### Text to read
>> start
The main feature of interest is the factors affecting the quality of red/white wine. I suspected that the alcohol, residual.sugar and PH will affect the quality of red/white wine. The other point of interest is the difference between red/white wine.
From the description of the variables, it seems that the fixed.acidity & volatile.acidity, free.sulfur.dioxide & total.sulfur.dioxide, alcohol & density can be corralated variables.
Yes, ‘color’ was the created new variables.
Factors like residual.sugar/free.sulfur.dioxide has significant outliers. However, considering the unit used, the outliers can be accepted and the data is tidy data.
From the nature of the chemicals, let’s examine the correlation group by group. The first group is about acids, pH and quality:
The acids does not have strong relationship with quality. Among the factors, volatile.acids has the greater R (-0.266). Surprisingly, the volatile.acids has negative correlation with citric.acid, and pH (a log scale acidity) has positive relationship to volatile.acids. We wil examine this relations further.
That’s then examine the second group of factors, residual sugar, alcohol, density, sulphate, chloride and quality.
This result gets along well with our physics knowledge, the sugar add to density and alcohol content reduces density. Among the factors, alcohol and chlorides are most critical independent factors (density can be seen as a dependent factor) that influence quality.
Let’s see the last group of data.
The last group shows a rather weak relationship. The type/color does not seem to influence the quality and all three other factors have weak relationship with quality. The strongest relationship is between free.sulfur.dioxide and total.sulfur.dioxide. However, it can be seen from their names…
Now let’s examine the key factors, alcohol, chlorides, and volatile.acids and their relationship to quality.
The correlation factor between alcohol and quality is positve. (R=0.4443185)
The correlation factor between chlorides and quality is negative. (R=-0.2006655)
The correlation factor between volatile.acidity and quality is negative. (R=-0.2656995)
We will also exmine the difference between red and white wine. Here I will include one more factor I am intersted in —the residual sugar.
The difference of alcohol between white and red wine is not significant.
>> end
### Given request 1
According to the wine quality analysis, which two independent factors most strongly influence quality in the second group examined?
### Given request 2
Reproduce the entries word for word, starting with their first line and continuing through the line that contains "Action: point(220,280)", with both ends included and the pictures omitted.

### The data
>> start
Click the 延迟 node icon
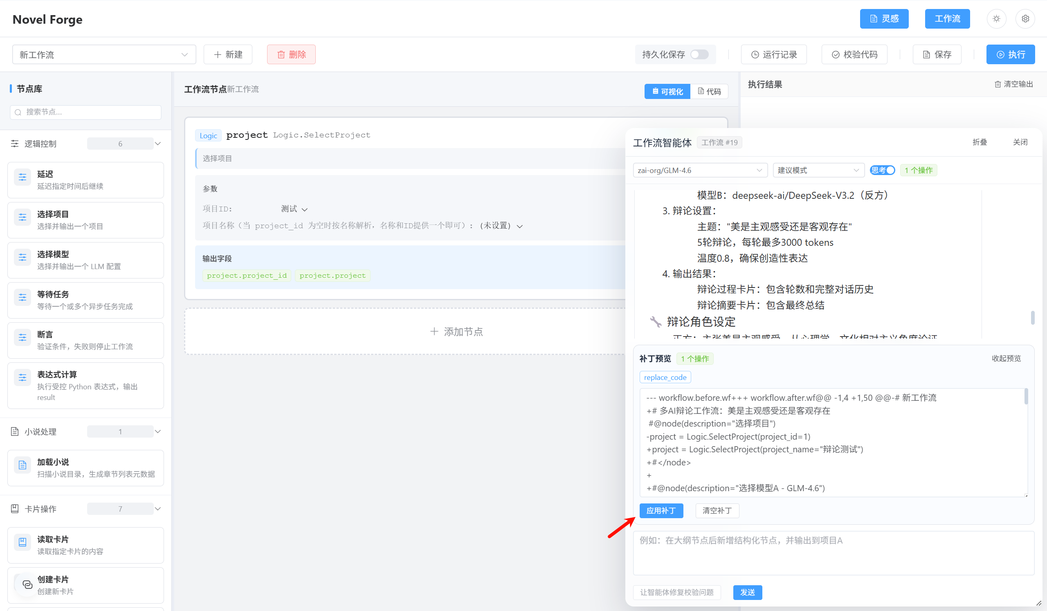 [x=22, y=177]
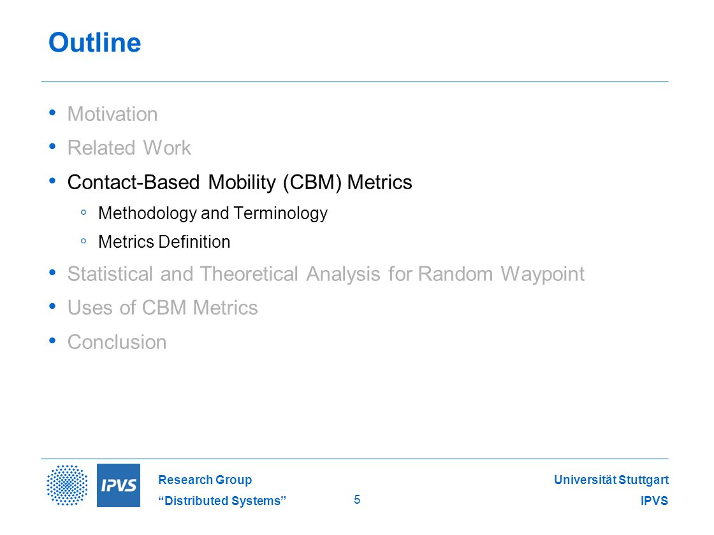Click the bullet before Contact-Based Mobility
This screenshot has width=714, height=535.
(52, 181)
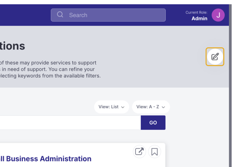
Task: Click the Search placeholder text in header
Action: coord(78,15)
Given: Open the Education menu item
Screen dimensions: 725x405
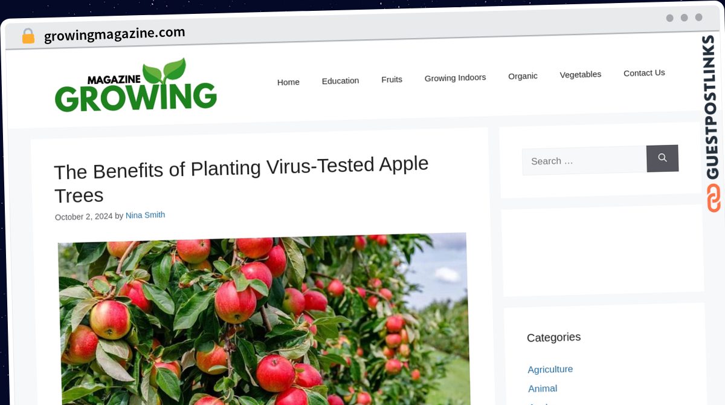Looking at the screenshot, I should coord(340,80).
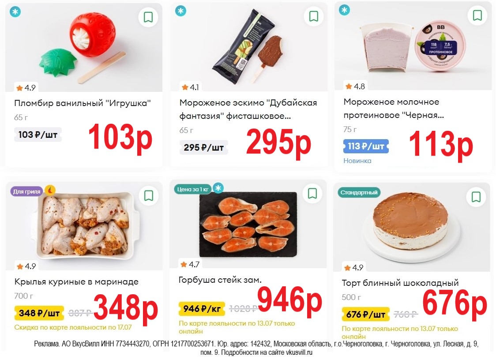The height and width of the screenshot is (357, 496).
Task: Open the Горбуша стейк зам. product title
Action: point(220,280)
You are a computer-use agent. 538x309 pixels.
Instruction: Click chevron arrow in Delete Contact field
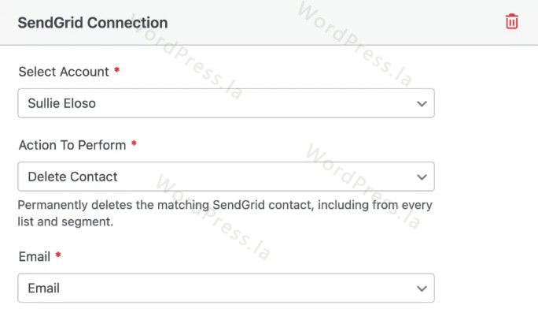(x=422, y=177)
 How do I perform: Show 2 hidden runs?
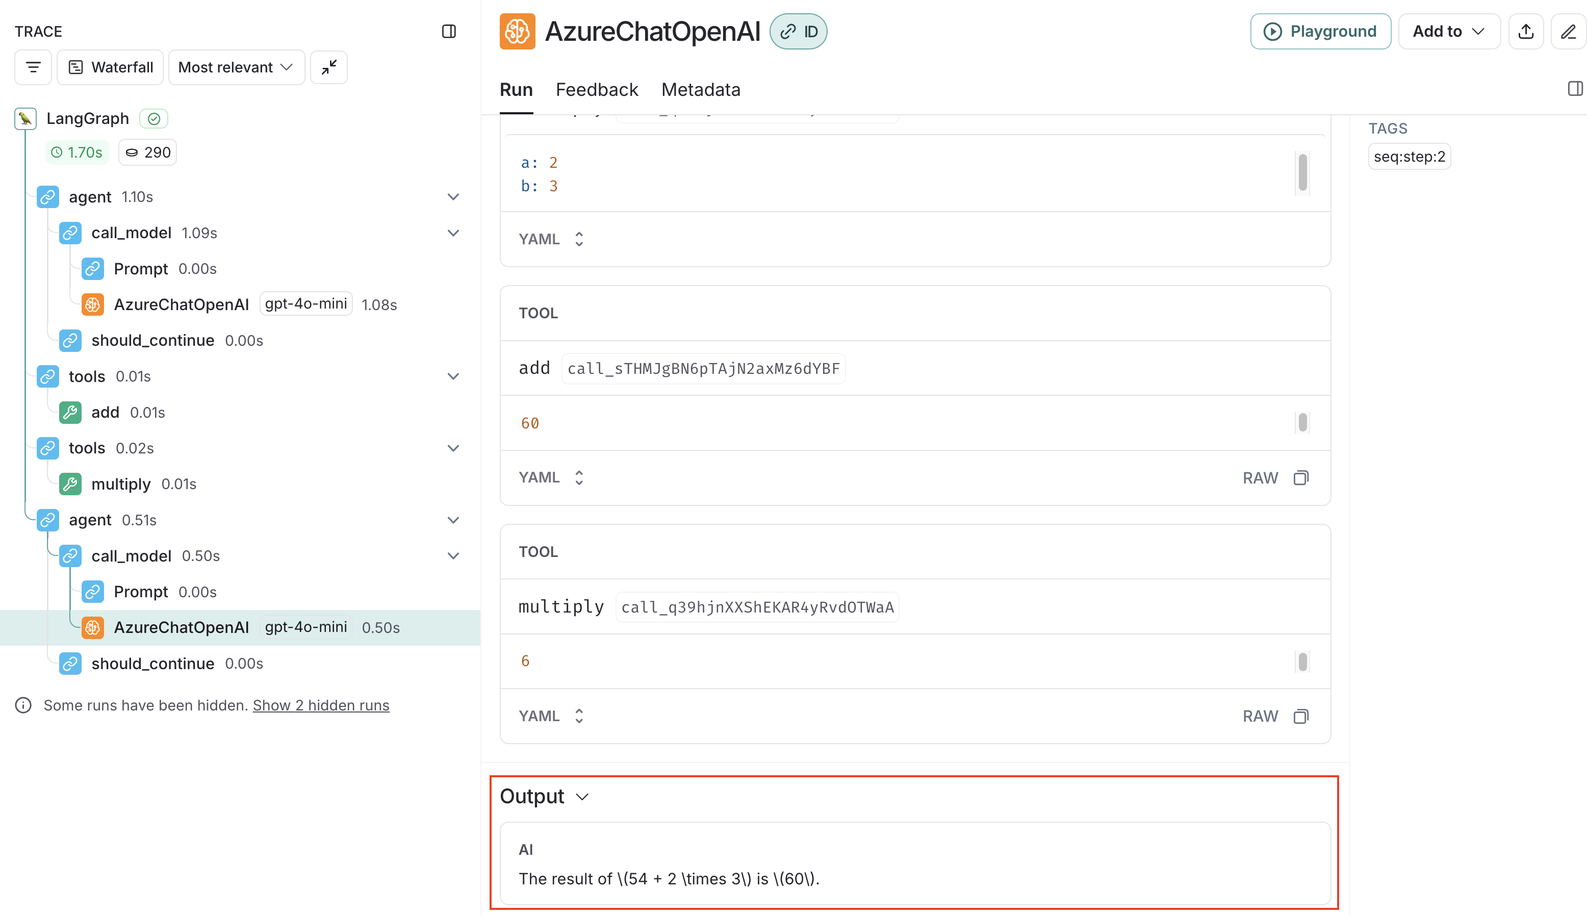click(321, 705)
>> end
### Final answer 1
Alcohol and chlorides.

### Final answer 2
Click the 延迟 node icon
 [x=22, y=177]
Click the bullet before Contact-Based Mobility
This screenshot has width=714, height=535.
(52, 181)
Task: Click the Search placeholder text in header
Action: coord(78,15)
Given: Open the Education menu item
Screen dimensions: 725x405
Looking at the screenshot, I should coord(340,80).
The height and width of the screenshot is (357, 496).
Task: Open the Горбуша стейк зам. product title
Action: point(220,280)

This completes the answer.